What is expected: Please copy, word for word, the line that contains "Task: Select the VCMoe.sh file" and every line after it through the end of the records, and nothing more.

Items listed in a dataset:
=== Section Start ===

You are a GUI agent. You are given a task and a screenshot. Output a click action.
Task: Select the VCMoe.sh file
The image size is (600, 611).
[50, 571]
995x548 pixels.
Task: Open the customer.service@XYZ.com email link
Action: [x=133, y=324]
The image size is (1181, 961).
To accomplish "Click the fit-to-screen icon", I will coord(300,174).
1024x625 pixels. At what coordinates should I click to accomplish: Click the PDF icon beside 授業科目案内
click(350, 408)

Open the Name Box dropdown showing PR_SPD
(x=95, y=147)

=== Section End ===

Exercise solution:
Task: Select the VCMoe.sh file
The image size is (600, 611).
[50, 571]
995x548 pixels.
Task: Open the customer.service@XYZ.com email link
Action: [x=133, y=324]
The image size is (1181, 961).
To accomplish "Click the fit-to-screen icon", I will coord(300,174).
1024x625 pixels. At what coordinates should I click to accomplish: Click the PDF icon beside 授業科目案内
click(350, 408)

Open the Name Box dropdown showing PR_SPD
(x=95, y=147)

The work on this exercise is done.